Inspiration Station

by oivio
Wed Jun 17

On a Journey

How amazingly things change.

Last year, I had a goal to travel at least 2 new countries each year. This year, I have manged to go to the countries I’ve been to already, so this goal is not fulfilled. And I am almost sure it will not be fulfilled in 2009.

Not because I wouldn’t have an opportunity. My friends keep calling and inviting for various low-cost flights to the most exotic parts of the world, and they all do sound exciting. But I guess everything has it’s time, and now it is time for other things in life.

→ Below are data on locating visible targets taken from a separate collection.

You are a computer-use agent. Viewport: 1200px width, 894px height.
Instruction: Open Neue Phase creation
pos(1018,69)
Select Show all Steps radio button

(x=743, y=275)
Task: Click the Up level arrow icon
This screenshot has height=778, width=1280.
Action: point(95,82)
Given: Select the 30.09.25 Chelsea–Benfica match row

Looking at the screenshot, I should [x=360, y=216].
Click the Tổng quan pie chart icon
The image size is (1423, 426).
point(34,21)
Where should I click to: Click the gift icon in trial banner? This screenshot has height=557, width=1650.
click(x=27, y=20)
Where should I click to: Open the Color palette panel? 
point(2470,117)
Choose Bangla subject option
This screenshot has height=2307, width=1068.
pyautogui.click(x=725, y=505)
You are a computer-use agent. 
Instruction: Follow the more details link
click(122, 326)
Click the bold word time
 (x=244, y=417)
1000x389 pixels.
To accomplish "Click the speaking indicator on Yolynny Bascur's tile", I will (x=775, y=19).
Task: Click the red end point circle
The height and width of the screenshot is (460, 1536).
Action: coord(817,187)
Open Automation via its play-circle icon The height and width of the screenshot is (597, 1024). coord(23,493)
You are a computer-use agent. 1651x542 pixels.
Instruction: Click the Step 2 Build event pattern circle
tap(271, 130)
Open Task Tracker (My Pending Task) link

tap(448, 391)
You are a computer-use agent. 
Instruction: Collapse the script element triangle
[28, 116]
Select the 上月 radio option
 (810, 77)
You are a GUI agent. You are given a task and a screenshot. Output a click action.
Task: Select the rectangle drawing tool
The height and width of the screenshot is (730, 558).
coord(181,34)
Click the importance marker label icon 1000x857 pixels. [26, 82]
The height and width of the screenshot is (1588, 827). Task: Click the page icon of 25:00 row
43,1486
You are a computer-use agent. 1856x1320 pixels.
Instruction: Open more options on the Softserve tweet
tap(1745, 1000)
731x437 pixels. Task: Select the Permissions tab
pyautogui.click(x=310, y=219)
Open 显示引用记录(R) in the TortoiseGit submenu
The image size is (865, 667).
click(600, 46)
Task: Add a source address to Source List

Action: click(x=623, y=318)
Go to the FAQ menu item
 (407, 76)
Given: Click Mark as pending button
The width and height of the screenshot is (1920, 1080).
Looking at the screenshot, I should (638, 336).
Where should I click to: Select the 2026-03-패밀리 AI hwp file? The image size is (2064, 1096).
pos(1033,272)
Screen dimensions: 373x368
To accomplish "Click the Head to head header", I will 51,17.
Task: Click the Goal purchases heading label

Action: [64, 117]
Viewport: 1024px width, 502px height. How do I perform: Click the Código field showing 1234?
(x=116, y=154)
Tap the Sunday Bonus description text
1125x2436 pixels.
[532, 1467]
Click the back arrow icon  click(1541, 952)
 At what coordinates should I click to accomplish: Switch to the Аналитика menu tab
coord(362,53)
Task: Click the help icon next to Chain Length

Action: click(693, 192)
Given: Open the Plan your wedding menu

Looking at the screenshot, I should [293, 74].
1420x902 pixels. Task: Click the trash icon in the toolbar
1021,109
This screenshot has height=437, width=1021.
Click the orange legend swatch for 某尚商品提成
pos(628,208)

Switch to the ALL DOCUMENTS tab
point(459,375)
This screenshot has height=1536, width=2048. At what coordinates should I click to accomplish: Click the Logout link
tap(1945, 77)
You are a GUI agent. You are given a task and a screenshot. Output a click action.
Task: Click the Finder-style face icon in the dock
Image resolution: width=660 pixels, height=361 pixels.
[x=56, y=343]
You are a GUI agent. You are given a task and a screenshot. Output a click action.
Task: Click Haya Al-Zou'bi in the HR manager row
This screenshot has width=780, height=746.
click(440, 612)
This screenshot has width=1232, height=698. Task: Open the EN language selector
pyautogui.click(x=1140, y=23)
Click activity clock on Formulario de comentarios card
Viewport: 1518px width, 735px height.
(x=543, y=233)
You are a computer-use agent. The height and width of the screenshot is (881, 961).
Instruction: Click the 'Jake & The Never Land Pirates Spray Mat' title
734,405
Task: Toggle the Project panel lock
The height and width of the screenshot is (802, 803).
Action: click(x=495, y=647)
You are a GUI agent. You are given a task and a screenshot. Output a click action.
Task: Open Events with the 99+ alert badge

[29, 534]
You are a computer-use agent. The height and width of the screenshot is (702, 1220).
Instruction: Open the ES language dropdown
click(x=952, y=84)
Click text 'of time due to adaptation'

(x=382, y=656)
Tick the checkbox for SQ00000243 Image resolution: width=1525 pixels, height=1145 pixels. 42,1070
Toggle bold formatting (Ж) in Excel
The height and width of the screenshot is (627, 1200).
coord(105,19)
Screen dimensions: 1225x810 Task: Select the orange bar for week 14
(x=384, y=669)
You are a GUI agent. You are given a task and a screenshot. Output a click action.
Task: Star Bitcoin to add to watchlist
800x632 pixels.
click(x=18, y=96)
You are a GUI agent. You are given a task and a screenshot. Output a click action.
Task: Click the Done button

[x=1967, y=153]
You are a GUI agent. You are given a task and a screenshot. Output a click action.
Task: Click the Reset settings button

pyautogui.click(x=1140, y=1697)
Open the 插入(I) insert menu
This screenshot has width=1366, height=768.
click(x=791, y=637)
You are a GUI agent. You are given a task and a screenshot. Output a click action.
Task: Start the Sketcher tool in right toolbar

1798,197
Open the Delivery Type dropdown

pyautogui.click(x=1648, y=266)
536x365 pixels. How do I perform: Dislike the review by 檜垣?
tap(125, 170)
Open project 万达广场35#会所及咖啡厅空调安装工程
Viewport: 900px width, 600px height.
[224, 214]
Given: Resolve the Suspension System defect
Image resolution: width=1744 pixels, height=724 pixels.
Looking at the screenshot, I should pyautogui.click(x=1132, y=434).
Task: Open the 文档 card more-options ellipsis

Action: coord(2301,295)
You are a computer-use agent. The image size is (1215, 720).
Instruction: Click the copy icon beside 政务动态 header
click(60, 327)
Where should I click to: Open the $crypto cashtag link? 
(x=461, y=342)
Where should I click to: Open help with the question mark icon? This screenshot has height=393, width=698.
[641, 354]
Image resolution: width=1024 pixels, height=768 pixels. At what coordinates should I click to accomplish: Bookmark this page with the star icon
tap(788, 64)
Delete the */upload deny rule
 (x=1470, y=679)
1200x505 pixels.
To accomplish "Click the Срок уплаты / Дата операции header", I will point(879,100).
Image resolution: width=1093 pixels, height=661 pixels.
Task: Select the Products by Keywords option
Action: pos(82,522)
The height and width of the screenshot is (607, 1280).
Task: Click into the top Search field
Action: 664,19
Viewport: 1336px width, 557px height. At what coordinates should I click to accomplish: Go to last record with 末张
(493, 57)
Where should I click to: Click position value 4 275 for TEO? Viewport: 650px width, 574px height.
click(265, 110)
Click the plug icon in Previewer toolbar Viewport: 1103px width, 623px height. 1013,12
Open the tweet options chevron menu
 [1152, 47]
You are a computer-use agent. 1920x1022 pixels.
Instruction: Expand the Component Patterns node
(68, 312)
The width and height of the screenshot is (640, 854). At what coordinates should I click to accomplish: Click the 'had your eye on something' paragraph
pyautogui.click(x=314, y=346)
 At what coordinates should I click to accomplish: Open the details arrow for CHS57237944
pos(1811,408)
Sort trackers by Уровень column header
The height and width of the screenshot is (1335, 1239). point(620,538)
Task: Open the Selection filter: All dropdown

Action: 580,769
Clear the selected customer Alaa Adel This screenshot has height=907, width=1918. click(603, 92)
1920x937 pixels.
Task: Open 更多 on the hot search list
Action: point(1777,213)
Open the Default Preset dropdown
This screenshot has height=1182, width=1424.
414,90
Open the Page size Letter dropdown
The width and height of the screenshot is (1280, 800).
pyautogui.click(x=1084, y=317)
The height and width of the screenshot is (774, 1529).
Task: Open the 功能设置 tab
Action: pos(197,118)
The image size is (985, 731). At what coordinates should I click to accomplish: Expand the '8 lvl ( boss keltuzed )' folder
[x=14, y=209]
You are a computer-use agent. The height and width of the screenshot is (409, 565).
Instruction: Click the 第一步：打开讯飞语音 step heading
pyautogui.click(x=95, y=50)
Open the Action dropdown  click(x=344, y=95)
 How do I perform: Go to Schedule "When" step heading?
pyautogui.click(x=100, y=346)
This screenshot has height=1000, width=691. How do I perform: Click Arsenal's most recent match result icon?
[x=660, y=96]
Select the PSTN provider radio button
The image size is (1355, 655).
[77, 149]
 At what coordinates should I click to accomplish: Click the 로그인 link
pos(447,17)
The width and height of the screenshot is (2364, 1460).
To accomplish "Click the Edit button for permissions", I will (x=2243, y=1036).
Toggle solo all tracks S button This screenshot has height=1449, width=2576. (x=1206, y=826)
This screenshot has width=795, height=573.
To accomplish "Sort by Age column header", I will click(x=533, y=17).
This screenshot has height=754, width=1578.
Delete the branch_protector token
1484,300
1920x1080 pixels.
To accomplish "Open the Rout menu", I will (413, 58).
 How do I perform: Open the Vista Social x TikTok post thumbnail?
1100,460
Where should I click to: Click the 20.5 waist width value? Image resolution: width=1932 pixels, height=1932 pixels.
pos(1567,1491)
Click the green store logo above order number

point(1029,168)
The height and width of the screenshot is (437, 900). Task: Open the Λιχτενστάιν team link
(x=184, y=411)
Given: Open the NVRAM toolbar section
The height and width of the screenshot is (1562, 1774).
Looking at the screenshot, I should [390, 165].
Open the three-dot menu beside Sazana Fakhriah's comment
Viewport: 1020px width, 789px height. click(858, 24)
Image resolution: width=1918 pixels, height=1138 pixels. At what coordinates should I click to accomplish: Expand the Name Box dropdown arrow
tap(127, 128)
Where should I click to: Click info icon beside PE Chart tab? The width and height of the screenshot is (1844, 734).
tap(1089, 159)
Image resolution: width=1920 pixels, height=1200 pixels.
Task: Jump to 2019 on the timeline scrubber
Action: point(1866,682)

At the moment I am on another journey: a journey through myself, through my soul, thoughts and feeling, finding peace with myself and being comfortable from the inside, anywhere I go.Somehow I felt I’m in a vicious circle - working and fulfilling my social roles, which are just a mask in a way, and then desperatly rushing for a holiday somewhere far far away from my natural surroundings, where I get more in touch with myself. But do I deserve more than just a 4 weeks per year to be myself? Am I not supposed to be myself all the time?

The difficult part, is to find out which things are the real me. The ones that are my thoughts and not somebody else’s.Then I wouldn’t need to travel to make myself feel better, I would feel great all the time.

When I discover the peace with myself, I’m sure, I’ll travel the world, and will see even more of it and more consciously than I would see right now.